Java (GPA OR “G.P.A.” OR “Grade Point Average”) (“cum laude” OR “3.5” OR “3.6” OR “3.7” OR “3.8” OR “3.9” OR “4.0” OR “3.50” OR “3.51” OR “3.52” OR “3.53” OR “3.54” OR “3.55” OR “3.56” OR “3.57” OR “3.58” OR “3.59” OR “3.60” OR “3.61” OR “3.62” OR “3.63” OR “3.64” OR “3.65” OR “3.66” OR “3.67” OR “3.68” OR “3.69” OR “3.70” OR “3.71” OR “3.72” OR “3.73” OR “3.74” OR “3.75” OR “3.76” OR “3.77” OR “3.78” OR “3.79” OR “3.80” OR “3.81” OR “3.82” OR “3.83” OR “3.84” OR “3.85” OR “3.86” OR “3.87” OR “3.88” OR “3.89” OR “3.90” OR “3.91” OR “3.92” OR “3.93” OR “3.94” OR “3.95” OR “3.96” OR “3.97” OR “3.98” OR “3.99”)








When I ran that search I got 1,039 results – here’s one example so you can see it works quite well:

One thing to keep in mind is that if you copy and paste the GPA string above and have any issues with the results, it may be due to the quotation marks. You can always use Notepad or even Word to change any curved quotation marks to the proper quotation marks if you have any issues.

LinkedIn Top Student Search Anomlies

When examining the search results, I noticed a number of anomalies.

#1 LinkedIn sometimes highlights single, non-GPA numbers throughout the profiles.

#2 Although I searched specifically for the title of “Software Engineer” using LinkedIn’s title field, I still got results with the single words of “software” and “engineer” highlighted throughout the profile and not just in titles. LinkedIn search team – this should not happen.

#3 Some results would have the word “a” highlighted by itself throughout the profile.
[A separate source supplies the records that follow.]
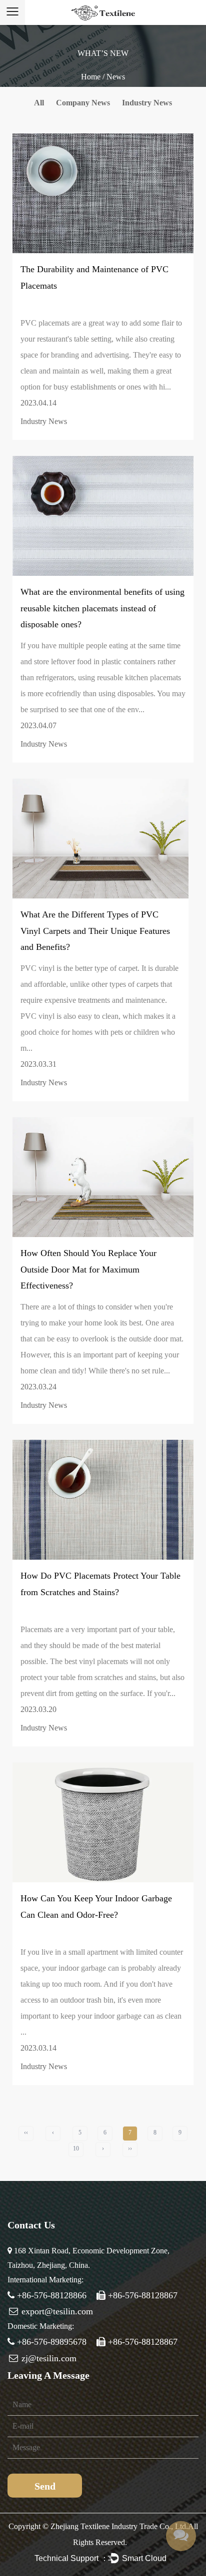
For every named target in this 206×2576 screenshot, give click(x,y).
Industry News (147, 102)
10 (76, 2148)
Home (90, 76)
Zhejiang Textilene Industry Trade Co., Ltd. (119, 2526)
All (39, 102)
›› (130, 2148)
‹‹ (26, 2132)
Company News (83, 102)
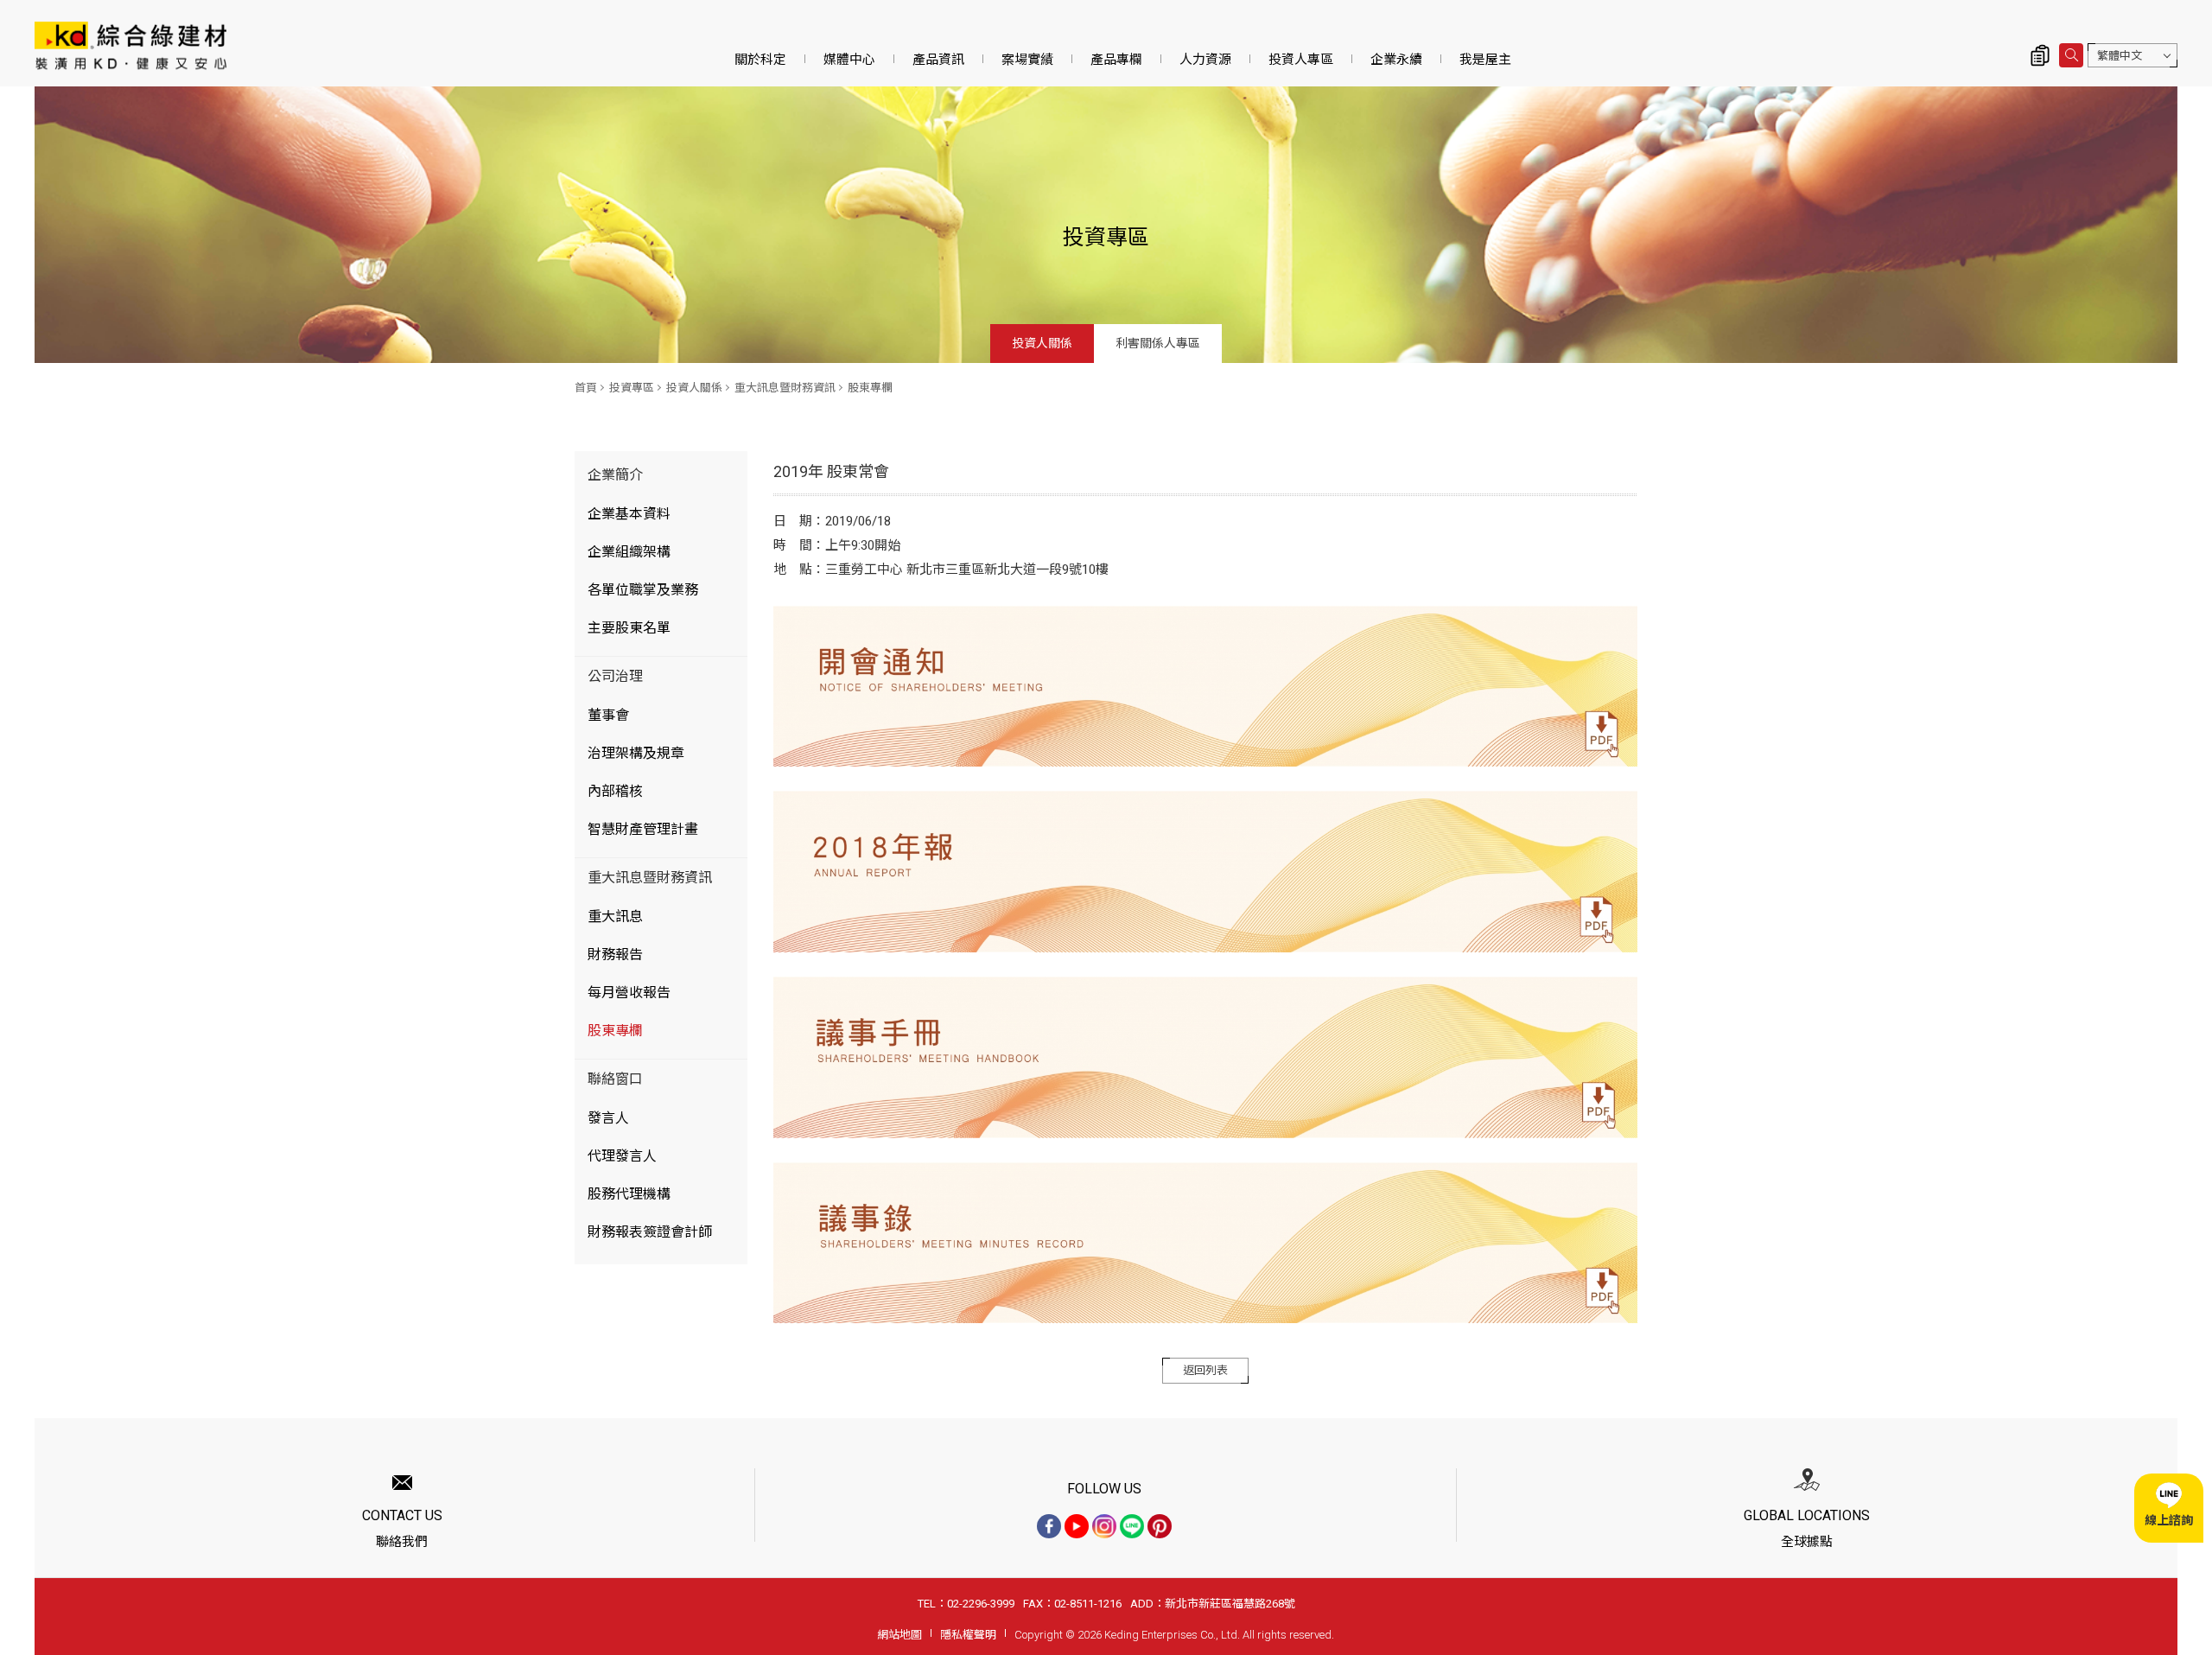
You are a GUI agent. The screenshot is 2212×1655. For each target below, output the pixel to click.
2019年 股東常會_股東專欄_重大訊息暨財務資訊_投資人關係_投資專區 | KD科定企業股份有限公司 (130, 45)
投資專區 (631, 387)
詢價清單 (2040, 55)
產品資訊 (938, 59)
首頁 (586, 387)
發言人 (608, 1118)
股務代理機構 (629, 1194)
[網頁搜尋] (2071, 55)
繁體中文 (2119, 55)
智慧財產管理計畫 (643, 829)
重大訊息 (615, 916)
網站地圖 (899, 1634)
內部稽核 (615, 791)
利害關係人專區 (1158, 343)
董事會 (608, 715)
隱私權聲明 (968, 1634)
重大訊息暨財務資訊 (785, 387)
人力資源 (1205, 59)
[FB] (1049, 1526)
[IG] (1104, 1526)
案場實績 (1027, 59)
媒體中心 (849, 59)
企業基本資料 (629, 514)
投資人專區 (1300, 59)
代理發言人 (622, 1156)
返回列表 (1205, 1370)
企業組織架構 (629, 552)
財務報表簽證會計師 (650, 1232)
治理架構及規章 (636, 753)
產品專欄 (1116, 59)
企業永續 (1396, 59)
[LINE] (1132, 1526)
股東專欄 (870, 387)
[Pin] (1159, 1526)
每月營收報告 (629, 992)
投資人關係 (1042, 343)
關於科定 (760, 59)
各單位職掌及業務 (643, 590)
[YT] (1077, 1526)
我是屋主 (1485, 59)
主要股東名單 (629, 628)
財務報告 (615, 954)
#4 In many cases, the actual GPA, as well as the mention of “GPA” or “Grade Point Average” were not actually highlighted, although they matched the search criteria.

For example:

I am not surprised by some of the anomalous results – many search engines have trouble when it comes to searching for numbers, especially those including decimals, and search terms including punctuation such as periods (e.g., G.P.A, B.S., etc.).

The Results

In spite of the anomalies mention above, from the random sampling of results I took, the GPA search worked quite well, with few false positives:

Targeting Specific Universities

Taking this GPA search approach one step further, you could combine it with targeting specific colleges and universities.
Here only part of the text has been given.